======== Available data
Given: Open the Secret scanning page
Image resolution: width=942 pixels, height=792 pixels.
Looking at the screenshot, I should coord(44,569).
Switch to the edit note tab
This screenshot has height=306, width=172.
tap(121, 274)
================
*Instruction:* Can you reproduce every one of the records above, word for word and line by line, in their original order?

*Task output:*
Given: Open the Secret scanning page
Image resolution: width=942 pixels, height=792 pixels.
Looking at the screenshot, I should coord(44,569).
Switch to the edit note tab
This screenshot has height=306, width=172.
tap(121, 274)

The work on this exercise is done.